"Well, take care of yourself," advised Jack. "We are about ready to start. We'll get off about noon, Professor Henderson says. Don't try to do anything and injure your broken arm. You certainly had a tough time of it."
"Yes, I guess I did. I can't do much to help you."
"You don't need to. We're all but finished. Just hang around and watch me work. There isn't much to do."
But though Jack gave an invitation to remain near him, the other seemed to prefer being off by himself. He wandered in and out of the projectile, now and then helping Andy or Washington to carry light objects into the Annihilator. But all the while he was careful not to disturb the bandage on his face, and several times he stopped to readjust it. Nor did he talk much, which Jack ascribed to his statement that his teeth hurt him. And when the bandaged figure did speak, it was in mumbling tones, very different from Mark's usually cheerful ones.
"Well," remarked Professor Roumann, after a final inspection of the big
Cardite motor—the one that was to be depended on to carry them to the
moon—"I think we are about ready to leave this earth. How about it,
Professor Henderson?"
"Yes, I think so. Have you made any calculation as to speed?"

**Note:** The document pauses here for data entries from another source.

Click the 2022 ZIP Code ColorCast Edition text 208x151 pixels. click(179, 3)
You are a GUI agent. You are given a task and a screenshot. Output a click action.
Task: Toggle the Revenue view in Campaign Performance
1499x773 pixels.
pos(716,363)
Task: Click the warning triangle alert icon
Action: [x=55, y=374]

"Yes, we will not have to move nearly as fast as we did when we went to Mars. We only have to cover a quarter of a million of miles at the most, and probably less than that. The motor will send us along at the rate of about a mile a second, which is three thousand six hundred miles an hour, or eighty-six thousand four hundred miles a—day. At that rate we would be at the moon in less than three days.
"But I don't want to travel as fast as that," the German went on. "I want time to make some scientific observations on the way, and so I have reduced the speed of the Cardite motor by half, though should we need to hasten our trip we can do so."
"Then we'll be about a week on the way?" asked Jack.
"About that, yes," assented Mr. Roumann.